So what has brought on this lock-down? You may well ask. All I know is that as I was in my cell watching the football on Saturday afternoon there was a kerfuffle out on the wing and voices shouting about "Everybody lock up!" I haven't seen or spoken to anyone since, although the gossips have been yelling out of the windows.

I don't know what happened and, to be quite honest about it, I don't really care - it has nothing to do with me. All I know is that we have been given a sheet of paper under the cell doors to inform us that there will be no further issue of knives (for cooking I presume) until further notice. That can only mean that there has been an incident and somebody was bleeding.
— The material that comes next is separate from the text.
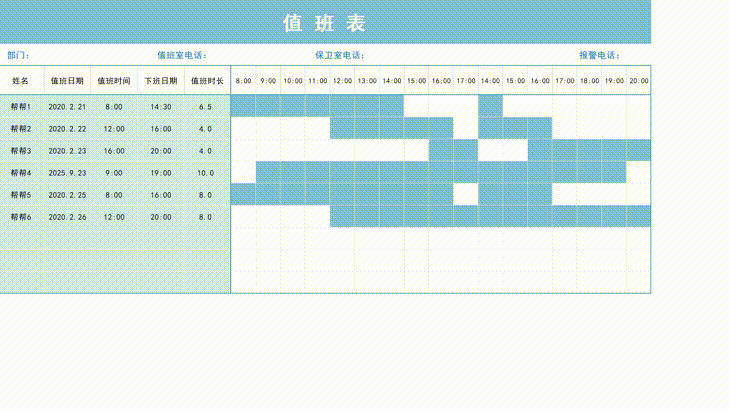Click the date cell 2020.2.21
Screen dimensions: 730x410
coord(67,106)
Another paper came under the doors this morning telling us that we are to be kept on lock-down until the whole place has been searched. Going on past experience that could mean about three days.

Apart from the fact that my cell will be wrecked at some point in the next several days, I don't mind a bit. In fact I quite like lock-downs because I am quite comfortable with my own company and I can read or write or just watch telly and play with my PS2. I have plenty to occupy my tiny little mimd. Some fellows are not so successful when it comes to entertaining themselves, that's why they yell rubbish to their friends out of windows. Most cons, however, take the opportunity for a bit of peace and quiet so, for however long it takes the search to be completed, we have peace generally and most cons actually like it.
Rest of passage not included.